__TASK ITEM__.
Give back exactly the lines that run from the beginning of the entries to the line containing "Given: Click the Cod. Curva value field", both included, and nothing else.

__Pixel coordinate grounding data__.
········

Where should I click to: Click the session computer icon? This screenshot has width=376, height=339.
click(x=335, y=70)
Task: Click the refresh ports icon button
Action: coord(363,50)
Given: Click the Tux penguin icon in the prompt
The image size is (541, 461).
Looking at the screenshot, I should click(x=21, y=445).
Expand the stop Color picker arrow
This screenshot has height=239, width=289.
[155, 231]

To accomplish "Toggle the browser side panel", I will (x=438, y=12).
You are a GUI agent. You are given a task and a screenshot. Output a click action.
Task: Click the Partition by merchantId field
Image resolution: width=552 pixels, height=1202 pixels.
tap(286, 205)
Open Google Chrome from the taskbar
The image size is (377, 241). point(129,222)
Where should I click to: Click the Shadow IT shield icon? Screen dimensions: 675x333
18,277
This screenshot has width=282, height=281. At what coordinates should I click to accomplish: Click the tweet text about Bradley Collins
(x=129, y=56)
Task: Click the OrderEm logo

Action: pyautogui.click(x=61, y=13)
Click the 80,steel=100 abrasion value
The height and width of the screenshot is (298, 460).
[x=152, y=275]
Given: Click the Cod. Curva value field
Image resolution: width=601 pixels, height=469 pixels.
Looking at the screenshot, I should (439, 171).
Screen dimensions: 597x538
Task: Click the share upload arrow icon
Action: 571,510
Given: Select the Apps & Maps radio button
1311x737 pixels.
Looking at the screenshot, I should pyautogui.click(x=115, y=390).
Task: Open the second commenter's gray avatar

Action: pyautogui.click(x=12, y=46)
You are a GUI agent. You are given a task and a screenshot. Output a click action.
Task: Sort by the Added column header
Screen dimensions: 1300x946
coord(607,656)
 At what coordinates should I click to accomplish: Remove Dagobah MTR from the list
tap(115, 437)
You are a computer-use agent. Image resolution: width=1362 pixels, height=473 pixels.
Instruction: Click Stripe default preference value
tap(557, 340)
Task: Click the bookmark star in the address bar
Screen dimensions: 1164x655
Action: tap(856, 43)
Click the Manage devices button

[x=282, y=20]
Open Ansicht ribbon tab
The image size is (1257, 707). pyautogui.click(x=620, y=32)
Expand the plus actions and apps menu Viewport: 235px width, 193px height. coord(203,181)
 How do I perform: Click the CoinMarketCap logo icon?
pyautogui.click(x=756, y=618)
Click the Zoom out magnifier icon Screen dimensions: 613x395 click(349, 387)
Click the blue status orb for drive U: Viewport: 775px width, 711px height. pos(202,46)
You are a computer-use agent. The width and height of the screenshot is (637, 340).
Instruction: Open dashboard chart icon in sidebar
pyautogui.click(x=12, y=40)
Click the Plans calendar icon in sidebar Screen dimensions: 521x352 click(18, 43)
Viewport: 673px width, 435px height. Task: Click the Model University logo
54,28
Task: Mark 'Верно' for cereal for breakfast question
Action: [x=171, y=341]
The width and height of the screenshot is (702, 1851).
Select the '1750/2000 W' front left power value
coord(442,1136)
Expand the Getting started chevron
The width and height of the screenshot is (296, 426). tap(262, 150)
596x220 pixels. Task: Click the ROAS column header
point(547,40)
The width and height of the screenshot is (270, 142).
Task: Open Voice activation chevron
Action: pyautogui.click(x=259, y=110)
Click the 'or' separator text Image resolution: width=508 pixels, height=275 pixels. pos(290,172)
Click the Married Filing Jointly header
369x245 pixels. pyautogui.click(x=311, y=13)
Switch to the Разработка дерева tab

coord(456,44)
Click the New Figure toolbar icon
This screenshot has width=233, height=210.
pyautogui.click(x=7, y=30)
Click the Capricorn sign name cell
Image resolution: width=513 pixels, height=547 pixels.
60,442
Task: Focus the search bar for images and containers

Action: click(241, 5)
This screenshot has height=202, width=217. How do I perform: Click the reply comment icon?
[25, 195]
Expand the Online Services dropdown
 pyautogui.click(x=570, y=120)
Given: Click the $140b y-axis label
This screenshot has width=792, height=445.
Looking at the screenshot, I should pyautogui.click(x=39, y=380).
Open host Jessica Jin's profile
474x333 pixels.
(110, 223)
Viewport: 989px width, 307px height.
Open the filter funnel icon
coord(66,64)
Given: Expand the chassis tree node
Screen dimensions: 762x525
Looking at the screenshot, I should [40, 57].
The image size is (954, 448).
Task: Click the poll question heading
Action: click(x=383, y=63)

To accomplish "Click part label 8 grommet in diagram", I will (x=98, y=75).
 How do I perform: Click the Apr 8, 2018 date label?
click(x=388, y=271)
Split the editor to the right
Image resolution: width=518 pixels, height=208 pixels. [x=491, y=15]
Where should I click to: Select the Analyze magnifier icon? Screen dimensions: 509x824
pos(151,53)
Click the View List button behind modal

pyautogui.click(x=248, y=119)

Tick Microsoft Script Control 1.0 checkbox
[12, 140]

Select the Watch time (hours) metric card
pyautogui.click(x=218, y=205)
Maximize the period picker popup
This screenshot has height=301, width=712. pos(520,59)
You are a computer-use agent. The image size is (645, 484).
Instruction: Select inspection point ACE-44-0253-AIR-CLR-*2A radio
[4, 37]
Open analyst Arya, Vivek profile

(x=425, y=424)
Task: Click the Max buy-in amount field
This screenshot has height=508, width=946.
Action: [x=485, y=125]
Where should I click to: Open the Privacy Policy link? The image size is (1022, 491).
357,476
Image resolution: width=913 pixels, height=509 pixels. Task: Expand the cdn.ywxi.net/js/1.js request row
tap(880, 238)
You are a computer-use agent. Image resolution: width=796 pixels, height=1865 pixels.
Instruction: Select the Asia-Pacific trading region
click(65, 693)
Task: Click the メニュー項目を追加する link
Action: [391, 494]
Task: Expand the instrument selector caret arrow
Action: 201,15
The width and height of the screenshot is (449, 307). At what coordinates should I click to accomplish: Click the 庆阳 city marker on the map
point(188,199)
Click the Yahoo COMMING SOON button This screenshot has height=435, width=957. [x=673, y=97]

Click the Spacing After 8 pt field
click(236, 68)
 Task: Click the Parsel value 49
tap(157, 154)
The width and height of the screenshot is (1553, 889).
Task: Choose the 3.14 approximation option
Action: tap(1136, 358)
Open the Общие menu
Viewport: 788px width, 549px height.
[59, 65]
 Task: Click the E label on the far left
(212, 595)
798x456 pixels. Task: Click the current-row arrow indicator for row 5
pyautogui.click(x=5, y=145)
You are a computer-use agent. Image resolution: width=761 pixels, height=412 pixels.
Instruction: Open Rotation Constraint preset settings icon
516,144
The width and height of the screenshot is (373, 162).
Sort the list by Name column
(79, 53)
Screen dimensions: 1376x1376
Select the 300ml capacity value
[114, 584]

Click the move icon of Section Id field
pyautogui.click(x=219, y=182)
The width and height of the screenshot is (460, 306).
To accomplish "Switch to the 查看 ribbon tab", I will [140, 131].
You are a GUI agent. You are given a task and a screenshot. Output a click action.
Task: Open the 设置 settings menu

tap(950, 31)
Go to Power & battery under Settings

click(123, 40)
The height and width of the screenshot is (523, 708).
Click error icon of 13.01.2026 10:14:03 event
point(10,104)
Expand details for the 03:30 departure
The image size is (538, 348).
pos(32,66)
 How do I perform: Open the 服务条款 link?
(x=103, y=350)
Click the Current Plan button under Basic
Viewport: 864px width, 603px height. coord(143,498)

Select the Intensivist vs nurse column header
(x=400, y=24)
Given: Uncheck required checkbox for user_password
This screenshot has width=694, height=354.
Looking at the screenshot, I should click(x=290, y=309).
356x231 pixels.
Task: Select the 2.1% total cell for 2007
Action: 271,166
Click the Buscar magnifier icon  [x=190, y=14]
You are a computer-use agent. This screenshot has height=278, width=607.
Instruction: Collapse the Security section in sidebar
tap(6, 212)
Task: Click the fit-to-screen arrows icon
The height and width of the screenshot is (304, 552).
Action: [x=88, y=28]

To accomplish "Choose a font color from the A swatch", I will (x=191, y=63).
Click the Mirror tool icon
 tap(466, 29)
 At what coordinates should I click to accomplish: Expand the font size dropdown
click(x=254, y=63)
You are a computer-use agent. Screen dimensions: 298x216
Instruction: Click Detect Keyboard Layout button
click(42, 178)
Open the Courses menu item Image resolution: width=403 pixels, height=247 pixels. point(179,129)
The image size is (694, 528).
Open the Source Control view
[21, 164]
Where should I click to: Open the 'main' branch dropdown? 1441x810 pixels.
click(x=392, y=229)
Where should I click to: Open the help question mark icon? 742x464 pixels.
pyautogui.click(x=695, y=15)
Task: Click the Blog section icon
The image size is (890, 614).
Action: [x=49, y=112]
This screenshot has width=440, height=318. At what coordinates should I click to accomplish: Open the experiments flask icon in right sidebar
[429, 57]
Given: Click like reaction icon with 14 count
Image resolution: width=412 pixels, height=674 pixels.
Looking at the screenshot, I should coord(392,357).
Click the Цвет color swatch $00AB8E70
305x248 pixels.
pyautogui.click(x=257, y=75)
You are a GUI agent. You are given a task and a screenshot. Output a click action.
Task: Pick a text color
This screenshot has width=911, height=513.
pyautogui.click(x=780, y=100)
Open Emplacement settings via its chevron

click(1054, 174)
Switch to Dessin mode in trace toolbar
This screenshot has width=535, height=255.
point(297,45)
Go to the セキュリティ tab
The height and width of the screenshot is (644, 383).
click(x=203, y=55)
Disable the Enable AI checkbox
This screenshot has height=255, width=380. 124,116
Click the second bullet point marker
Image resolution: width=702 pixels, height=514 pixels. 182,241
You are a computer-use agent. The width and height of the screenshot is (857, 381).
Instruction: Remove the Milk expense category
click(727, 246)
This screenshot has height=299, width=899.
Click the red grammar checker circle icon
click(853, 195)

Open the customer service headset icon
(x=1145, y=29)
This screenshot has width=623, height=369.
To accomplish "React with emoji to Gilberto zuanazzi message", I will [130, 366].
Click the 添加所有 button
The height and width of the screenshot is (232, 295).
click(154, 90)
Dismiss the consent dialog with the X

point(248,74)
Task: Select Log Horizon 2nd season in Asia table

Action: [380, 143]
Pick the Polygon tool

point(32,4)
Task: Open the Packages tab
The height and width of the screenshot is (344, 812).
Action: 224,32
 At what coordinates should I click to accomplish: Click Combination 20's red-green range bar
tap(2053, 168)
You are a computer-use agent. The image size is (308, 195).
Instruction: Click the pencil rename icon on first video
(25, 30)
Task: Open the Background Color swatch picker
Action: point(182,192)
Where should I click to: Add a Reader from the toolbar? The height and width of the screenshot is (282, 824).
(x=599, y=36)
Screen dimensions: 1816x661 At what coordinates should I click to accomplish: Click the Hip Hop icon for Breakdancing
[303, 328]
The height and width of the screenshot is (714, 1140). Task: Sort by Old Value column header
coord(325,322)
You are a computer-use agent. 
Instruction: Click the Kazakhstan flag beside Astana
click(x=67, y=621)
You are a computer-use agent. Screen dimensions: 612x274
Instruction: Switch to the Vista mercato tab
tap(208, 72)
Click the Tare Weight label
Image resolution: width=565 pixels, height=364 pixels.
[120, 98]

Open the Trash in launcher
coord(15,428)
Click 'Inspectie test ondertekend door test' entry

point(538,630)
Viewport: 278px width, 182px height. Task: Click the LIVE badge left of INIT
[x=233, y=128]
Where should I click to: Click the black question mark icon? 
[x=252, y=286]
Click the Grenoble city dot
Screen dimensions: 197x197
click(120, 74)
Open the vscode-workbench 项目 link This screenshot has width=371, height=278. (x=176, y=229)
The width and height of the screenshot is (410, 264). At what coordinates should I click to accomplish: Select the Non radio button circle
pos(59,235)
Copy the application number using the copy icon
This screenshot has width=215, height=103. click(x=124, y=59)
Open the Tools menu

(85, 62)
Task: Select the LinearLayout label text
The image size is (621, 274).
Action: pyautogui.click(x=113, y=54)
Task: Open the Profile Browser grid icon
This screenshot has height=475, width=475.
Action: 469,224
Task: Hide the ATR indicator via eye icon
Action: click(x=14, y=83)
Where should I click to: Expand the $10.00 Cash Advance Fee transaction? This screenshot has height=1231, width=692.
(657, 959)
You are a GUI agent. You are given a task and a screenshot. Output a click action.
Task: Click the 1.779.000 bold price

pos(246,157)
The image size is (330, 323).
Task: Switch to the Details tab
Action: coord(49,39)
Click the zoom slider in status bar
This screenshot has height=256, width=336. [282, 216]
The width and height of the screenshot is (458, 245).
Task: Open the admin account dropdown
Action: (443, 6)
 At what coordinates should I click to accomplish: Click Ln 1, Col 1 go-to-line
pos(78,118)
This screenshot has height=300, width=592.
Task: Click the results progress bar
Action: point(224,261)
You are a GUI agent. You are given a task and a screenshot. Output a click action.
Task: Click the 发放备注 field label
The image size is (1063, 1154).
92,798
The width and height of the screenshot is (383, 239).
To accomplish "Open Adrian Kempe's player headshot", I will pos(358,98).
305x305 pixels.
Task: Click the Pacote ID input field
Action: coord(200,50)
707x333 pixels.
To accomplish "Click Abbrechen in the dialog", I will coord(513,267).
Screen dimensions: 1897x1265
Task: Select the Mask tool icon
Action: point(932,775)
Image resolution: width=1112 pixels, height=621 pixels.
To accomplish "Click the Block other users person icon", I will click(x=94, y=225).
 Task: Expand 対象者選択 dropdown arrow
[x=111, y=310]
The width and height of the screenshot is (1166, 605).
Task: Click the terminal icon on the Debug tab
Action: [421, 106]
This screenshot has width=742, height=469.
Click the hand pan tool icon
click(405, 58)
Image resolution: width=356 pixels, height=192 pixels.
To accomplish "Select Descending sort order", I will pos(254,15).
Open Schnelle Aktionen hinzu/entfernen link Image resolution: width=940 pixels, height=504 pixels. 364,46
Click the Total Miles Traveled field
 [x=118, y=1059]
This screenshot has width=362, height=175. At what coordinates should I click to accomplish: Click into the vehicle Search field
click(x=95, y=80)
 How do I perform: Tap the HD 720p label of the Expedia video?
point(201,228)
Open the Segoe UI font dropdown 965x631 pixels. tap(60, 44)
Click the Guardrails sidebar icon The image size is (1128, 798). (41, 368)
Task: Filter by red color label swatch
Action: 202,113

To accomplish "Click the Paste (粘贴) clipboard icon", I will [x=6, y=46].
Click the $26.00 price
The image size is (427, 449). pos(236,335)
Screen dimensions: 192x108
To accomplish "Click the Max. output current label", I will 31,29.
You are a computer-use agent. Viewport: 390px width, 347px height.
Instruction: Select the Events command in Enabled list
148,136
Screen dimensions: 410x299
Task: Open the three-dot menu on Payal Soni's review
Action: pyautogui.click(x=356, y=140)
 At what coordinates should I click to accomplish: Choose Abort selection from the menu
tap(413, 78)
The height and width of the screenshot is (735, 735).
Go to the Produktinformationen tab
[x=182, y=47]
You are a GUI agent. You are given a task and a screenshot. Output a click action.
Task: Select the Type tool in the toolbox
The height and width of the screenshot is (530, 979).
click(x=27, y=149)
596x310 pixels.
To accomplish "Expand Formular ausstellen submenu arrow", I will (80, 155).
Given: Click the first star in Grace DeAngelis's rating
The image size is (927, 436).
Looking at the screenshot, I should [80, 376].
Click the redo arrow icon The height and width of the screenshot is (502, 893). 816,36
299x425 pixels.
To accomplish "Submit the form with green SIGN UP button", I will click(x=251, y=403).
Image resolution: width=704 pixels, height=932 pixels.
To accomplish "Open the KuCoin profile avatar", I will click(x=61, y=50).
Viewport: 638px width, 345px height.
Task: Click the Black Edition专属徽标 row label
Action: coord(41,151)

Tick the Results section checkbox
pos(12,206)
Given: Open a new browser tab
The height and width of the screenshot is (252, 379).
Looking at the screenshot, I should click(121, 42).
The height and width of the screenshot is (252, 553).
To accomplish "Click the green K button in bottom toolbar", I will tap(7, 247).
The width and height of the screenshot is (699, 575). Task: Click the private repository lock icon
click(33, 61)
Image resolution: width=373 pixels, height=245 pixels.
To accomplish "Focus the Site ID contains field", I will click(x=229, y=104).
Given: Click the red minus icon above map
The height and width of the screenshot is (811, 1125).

········

__EXERCISE OUTPUT__.
Where should I click to: Click the session computer icon? This screenshot has width=376, height=339.
click(x=335, y=70)
Task: Click the refresh ports icon button
Action: coord(363,50)
Given: Click the Tux penguin icon in the prompt
The image size is (541, 461).
Looking at the screenshot, I should click(x=21, y=445).
Expand the stop Color picker arrow
This screenshot has height=239, width=289.
[155, 231]

To accomplish "Toggle the browser side panel", I will (x=438, y=12).
You are a GUI agent. You are given a task and a screenshot. Output a click action.
Task: Click the Partition by merchantId field
Image resolution: width=552 pixels, height=1202 pixels.
tap(286, 205)
Open Google Chrome from the taskbar
The image size is (377, 241). point(129,222)
Where should I click to: Click the Shadow IT shield icon? Screen dimensions: 675x333
18,277
This screenshot has width=282, height=281. At what coordinates should I click to accomplish: Click the tweet text about Bradley Collins
(x=129, y=56)
Task: Click the OrderEm logo

Action: pyautogui.click(x=61, y=13)
Click the 80,steel=100 abrasion value
The height and width of the screenshot is (298, 460).
[x=152, y=275]
Given: Click the Cod. Curva value field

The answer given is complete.